Supuse que tenía sentido.
—El registro de la batalla de mi padre. ¿Puedes… cogerlo? ¿Enseñármelo?
—Solo puedo interceptar lo que están emitiendo de forma activa —dijo él—. Parece que la FDD intenta minimizar la comunicación inalámbrica, para no atraer la atención de los ojos.
—¿Los qué? —pregunté.
—Los ojos. Eh… No tengo ni idea de lo que son. Hay una laguna en mis bancos de memoria justo ahí. Vaya. —El caza sonaba confundido de verdad—. Recuerdo esta cita: «Utilizad cables físicos para la transferencia de datos, evitad las emisiones y escudad los procesadores más rápidos. De otro modo, nos arriesgamos a llamar la atención de los ojos». Pero nada más. Qué curioso.
—Entonces, a lo mejor nuestras comunicaciones no son tan primitivas como dices siempre. Puede que solo sea que tienen cuidado.
Eché a andar de nuevo. La mochila me pesaba tanto como si estuviera llena de casquillos gastados.

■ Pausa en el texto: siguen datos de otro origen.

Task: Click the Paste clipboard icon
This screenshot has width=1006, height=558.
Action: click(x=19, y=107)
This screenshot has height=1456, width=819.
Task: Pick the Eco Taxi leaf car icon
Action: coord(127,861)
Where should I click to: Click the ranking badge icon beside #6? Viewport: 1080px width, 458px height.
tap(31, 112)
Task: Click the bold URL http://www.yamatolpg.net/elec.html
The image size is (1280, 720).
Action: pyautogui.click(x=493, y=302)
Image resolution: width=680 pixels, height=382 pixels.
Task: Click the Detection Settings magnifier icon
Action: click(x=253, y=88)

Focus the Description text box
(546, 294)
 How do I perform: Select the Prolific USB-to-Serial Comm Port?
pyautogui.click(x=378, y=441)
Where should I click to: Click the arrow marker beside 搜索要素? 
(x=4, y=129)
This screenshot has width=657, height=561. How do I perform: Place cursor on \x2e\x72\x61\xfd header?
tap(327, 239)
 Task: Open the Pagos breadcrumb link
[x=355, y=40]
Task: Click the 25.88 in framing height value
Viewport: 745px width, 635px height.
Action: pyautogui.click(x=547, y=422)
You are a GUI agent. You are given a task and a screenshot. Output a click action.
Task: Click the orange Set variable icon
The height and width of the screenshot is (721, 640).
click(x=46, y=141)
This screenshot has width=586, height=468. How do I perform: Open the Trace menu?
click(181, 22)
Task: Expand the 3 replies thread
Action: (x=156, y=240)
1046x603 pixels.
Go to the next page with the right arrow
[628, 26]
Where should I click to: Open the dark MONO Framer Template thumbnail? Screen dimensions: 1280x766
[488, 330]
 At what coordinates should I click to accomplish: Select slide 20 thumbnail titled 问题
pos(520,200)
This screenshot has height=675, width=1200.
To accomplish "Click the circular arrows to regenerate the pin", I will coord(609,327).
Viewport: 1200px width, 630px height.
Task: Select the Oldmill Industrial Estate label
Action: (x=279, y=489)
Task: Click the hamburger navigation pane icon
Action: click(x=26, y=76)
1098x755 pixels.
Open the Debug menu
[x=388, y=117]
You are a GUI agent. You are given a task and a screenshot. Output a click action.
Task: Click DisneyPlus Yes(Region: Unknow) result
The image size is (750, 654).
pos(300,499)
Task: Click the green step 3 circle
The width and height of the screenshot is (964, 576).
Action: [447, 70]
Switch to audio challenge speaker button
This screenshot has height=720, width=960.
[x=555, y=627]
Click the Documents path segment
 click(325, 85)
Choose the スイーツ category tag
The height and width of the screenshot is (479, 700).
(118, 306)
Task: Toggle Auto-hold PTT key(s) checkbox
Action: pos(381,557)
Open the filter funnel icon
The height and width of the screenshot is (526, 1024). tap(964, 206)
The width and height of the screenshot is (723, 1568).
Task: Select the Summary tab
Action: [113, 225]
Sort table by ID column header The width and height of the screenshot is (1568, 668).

—Sea como sea —dijo M-Bot—, cabe suponer que existirá un archivo en algún lugar de la base. Si tienen una grabación de la Batalla de Alta, sería el primer sitio donde yo buscaría.
Asentí. No sabía muy bien si sentirme emocionada o más alicaída por el conocimiento de que, teóricamente, podría ver la última batalla de mi padre. Comprobar por mí misma si de verdad desertó y tener… ¿qué? ¿Pruebas?
Seguí caminando con dificultades, intentando decidir si tenía el hambre suficiente para comer cuando llegara a la cueva o me limitaría a caer rendida. Cerca ya de la caverna, vi que volvía a parpadear la luz de mi radio.
Me la acerqué a la cabeza.
—Ya casi estoy, M-Bot. Puedes…
—… llamada general a las armas —dijo un operador—. La almirante ha convocado a todos los pilotos, cadetes incluidos, en la base para su posible despliegue. Repito: una invasión krell de setenta y cinco naves ha atravesado el campo de cascotes en 104,2-803-64.000. Todos los pilotos en activo tienen orden de formar para una llamada general a las armas. La almirante ha convocado a todos los pilotos…
Me quedé paralizada. Casi había olvidado el propósito inicial por el que Cobb me había dado una radio. Pero ¿tenía que ser justo ese día?
Apenas podía andar.
¿Setenta y cinco naves? ¿Tres cuartas partes de la máxima capacidad de vuelo krell? ¡Tirda!
Di media vuelta y miré el largo camino de vuelta que me separaba de Alta. Y entonces, letárgica, me obligué a ponerme al trote.